Distributed Model Predictive Frequency Control of Inverter-Based Power Systems

The increasing dominance of inverter-based resources (IBRs) in power generation leads to significantly faster frequency dynamics in modern power systems. Therefore, the secondary control within the classical hierarchical structure must operate significantly faster. However, high communication burdens are inherent to centralized implementations of secondary control. This paper proposes a faster, distributed model predictive control (MPC) scheme for secondary frequency control of inverter-based power systems. The controller predicts the IBRs' local frequency dynamics by considering the impact of the primary control of nearby IBRs. To obtain an optimal model-predictive control problem consisting of distributable subproblems, we introduce a novel trimming procedure to the frequency divider concept, an analytical formulation that estimates the local frequency at system buses. These subproblems have a tunable degree of mutual coupling.
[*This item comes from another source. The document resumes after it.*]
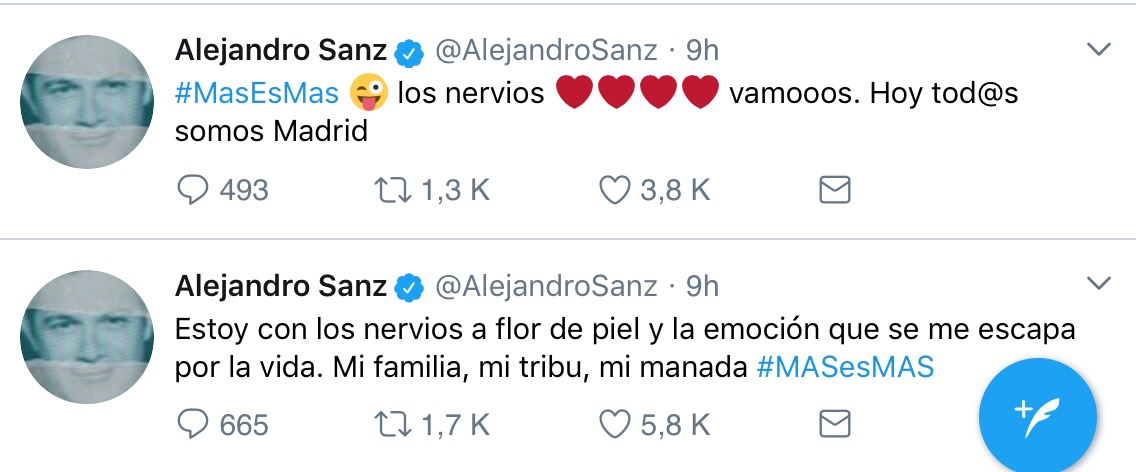Tap the @AlejandroSanz handle in second tweet
1136x472 pixels.
tap(546, 286)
The presented distributed MPC achieves fast, error-free frequency regulation in the presence of abrupt load changes while also being robust to communication losses of participating IBRs. By design, the distributed control relies on a sparse neighbor-to-neighbor communication structure and uses local MPC problems that do not scale in complexity with system size. Numerical simulations of the IEEE 39-bus system and an extended CIGRE medium voltage power system demonstrate the fast performance of the proposed distributed MPC scheme for secondary frequency control.